The good news: Having a degree makes you more likely to own a home than someone without one.

The bad news: As your student loan debt rises, your chances of homeownership fall, according to a report released by the Federal Reserve Bank of New York.

Researchers with the Federal Reserve Bank studied how much debt students owed, then compared that by age, graduation status, the level of degree held and homeownership status. Those factors accounted for widely varying homeownership rates.

For example, those who took on debt to pay for an associate degree are more likely to buy a home by age 33 than those who didn’t attend college by 4 percentage points. For those with a bachelor’s degree or higher and no debt, homeownership by the same age is 25 percentage points higher than those who never attended college.
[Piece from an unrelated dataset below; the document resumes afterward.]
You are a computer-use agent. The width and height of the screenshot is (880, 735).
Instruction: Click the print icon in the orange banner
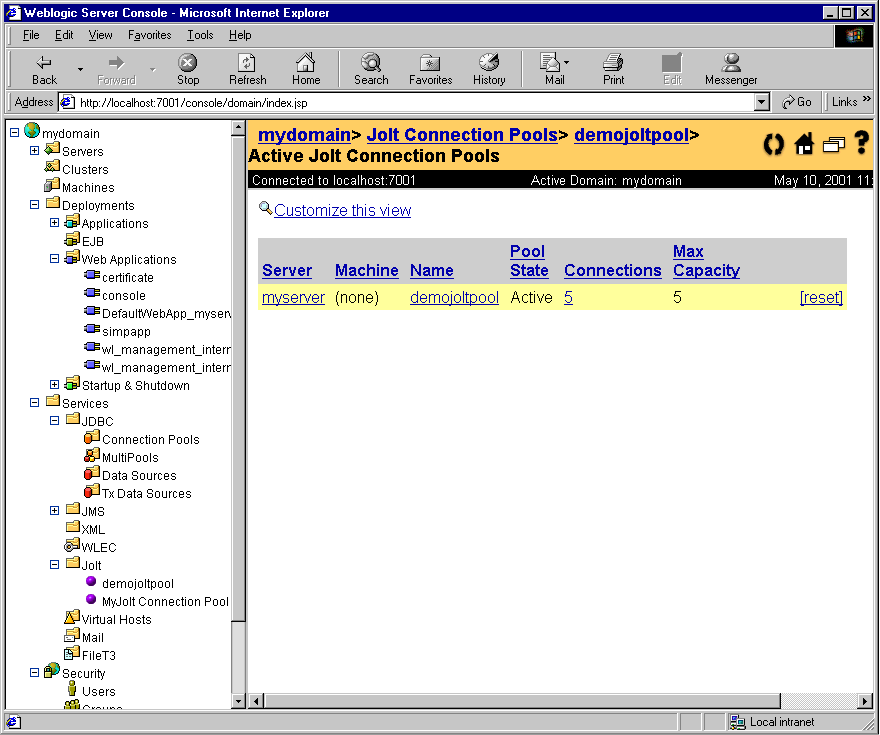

So regardless of debt, homeownership rates rise with education. But when comparing similar levels of education and factoring in the amount of debt each person has, the data show that student loan debt becomes a roadblock to homeownership.

This is especially a concern as student loan debt continues to rise.

The Insane Rise in Student Loan Debt

Ten years ago, the average college grad left school with about $20,000 in student loan debt. By 2015, that number jumped to $34,000. In December 2016, students nationwide owed $1.3 trillion in student loan debt, a 170% increase from 2006, according to the Federal Reserve Bank.

The Wall Street Journal attributes that spike in part to the rising number of Americans attending college.

This is significant because the gap in homeownership between those who graduated with and without debt widens with age.

Beginning at age 25, those who didn’t attend college have a lower rate of homeownership compared to college grads, regardless of student loan debt.  

College Levels the Homeownership Playing Field

A bright spot in the study came when researchers looked into how family background impacted homeownership rates.

“One might expect those from wealthier areas, who presumably have greater financial resources, to own homes at a higher rate,” the report said. “However, we find that homeownership rates among college attendees are quite similar for both income groups.

“Thus, in terms of homeownership, college appears to be effective in ‘leveling the playing field’ across students from different socioeconomic backgrounds.”

Your Turn: Is your student debt delaying your home buying plans?